Copy the lines from the one containing "Given: Choose the 539 元 / 台 price" through the one containing "The width and height of the screenshot is (717, 693).", inclusive, and reproduce them verbatim.

— start RECORDED DATA —

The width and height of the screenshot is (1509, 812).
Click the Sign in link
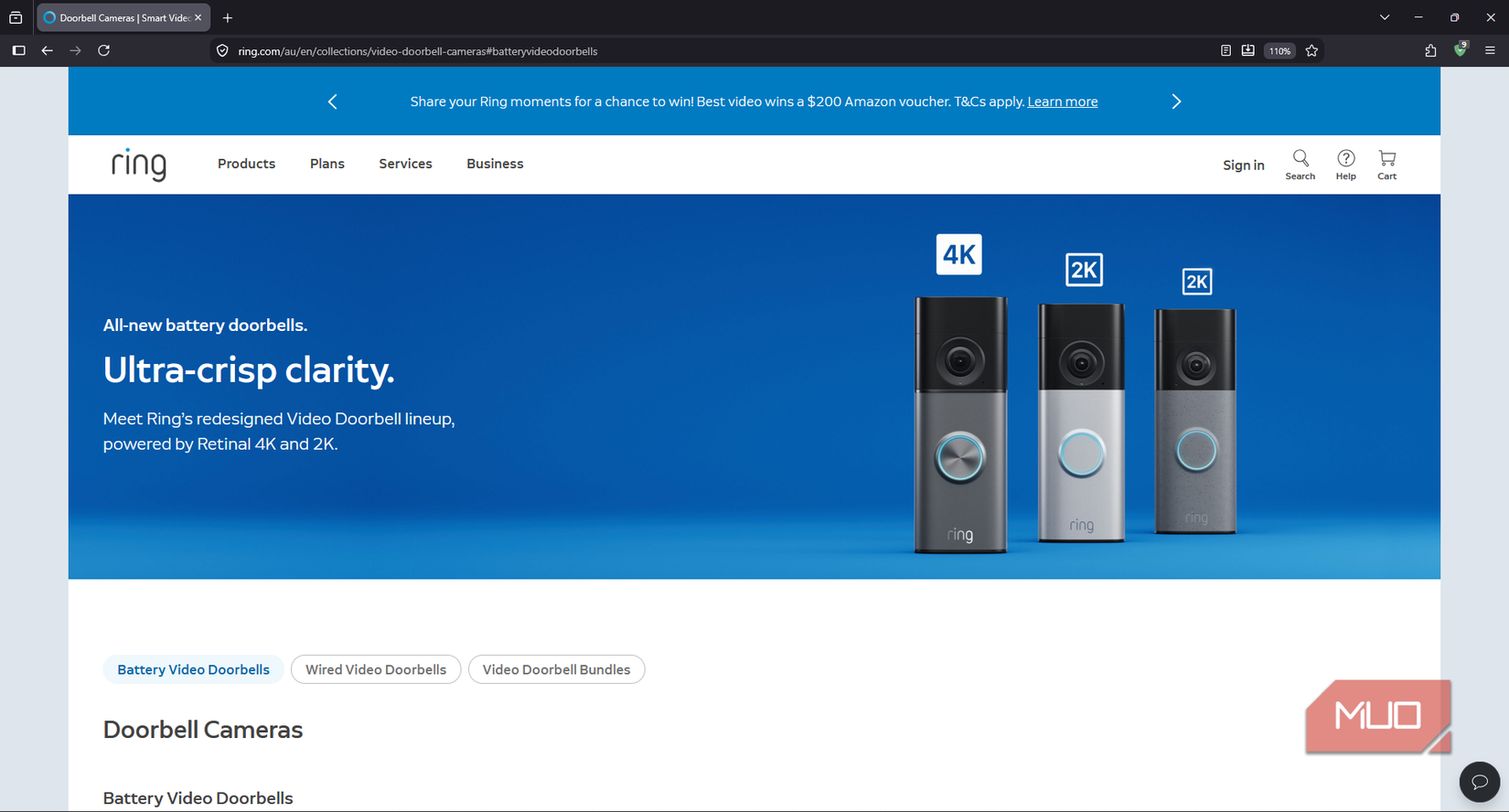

— end RECORDED DATA —
— start RECORDED DATA —

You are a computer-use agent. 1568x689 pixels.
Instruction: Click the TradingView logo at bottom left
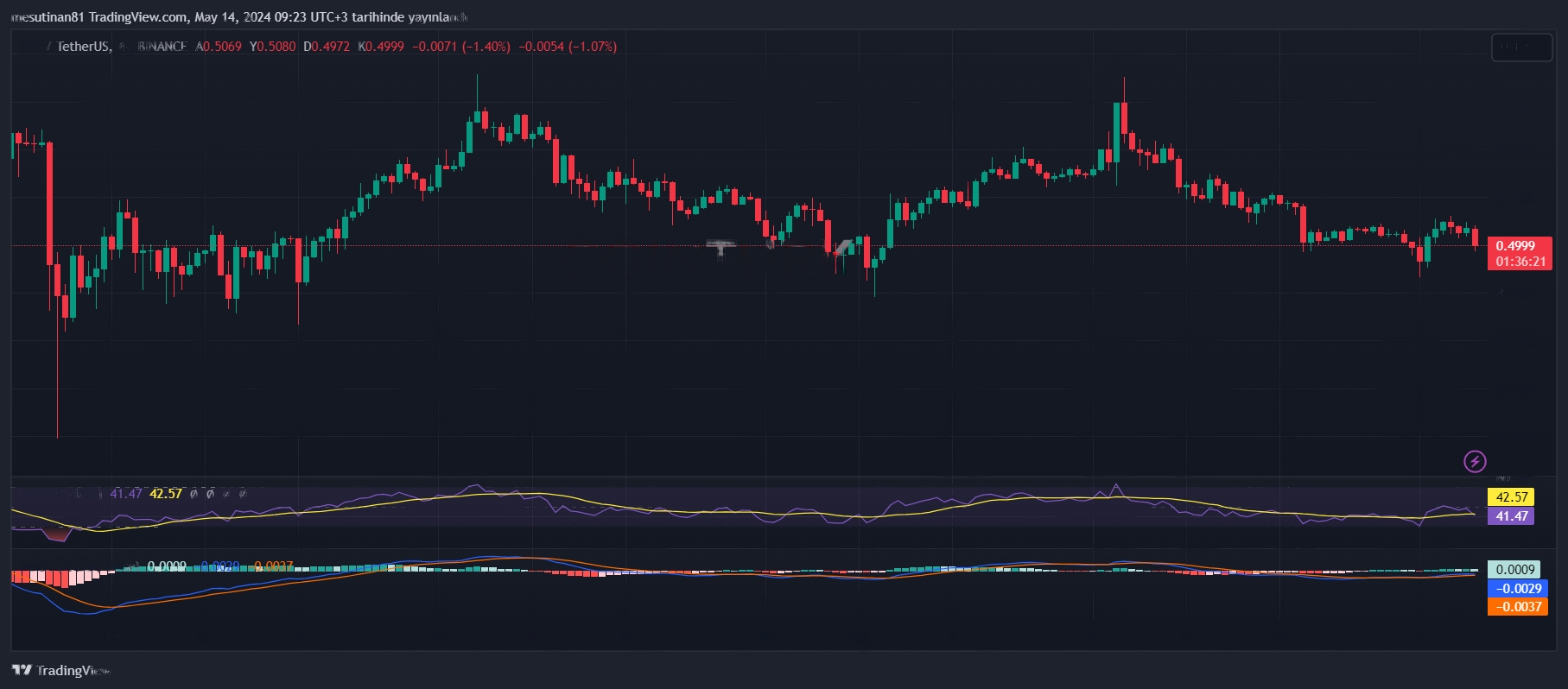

— end RECORDED DATA —
— start RECORDED DATA —

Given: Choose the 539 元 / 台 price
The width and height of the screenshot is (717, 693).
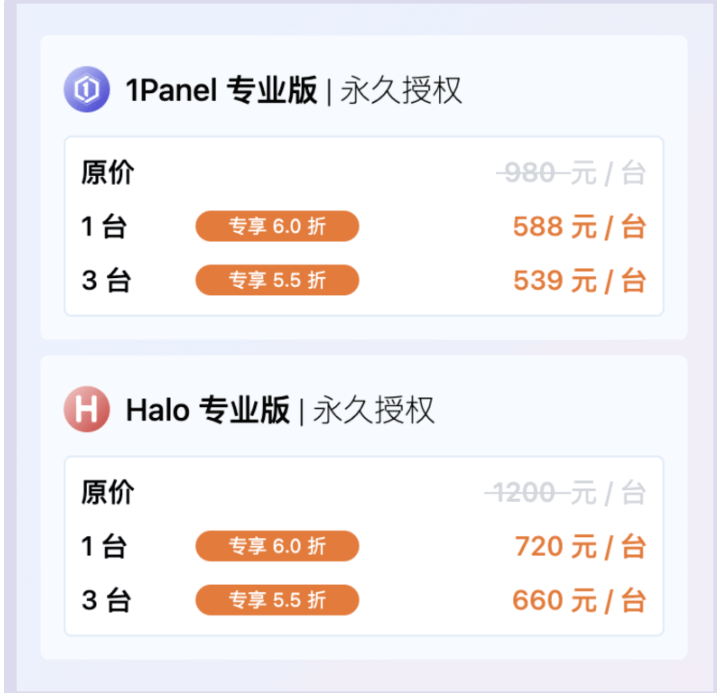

— end RECORDED DATA —

**THE SOLUTION:**
Given: Choose the 539 元 / 台 price
The width and height of the screenshot is (717, 693).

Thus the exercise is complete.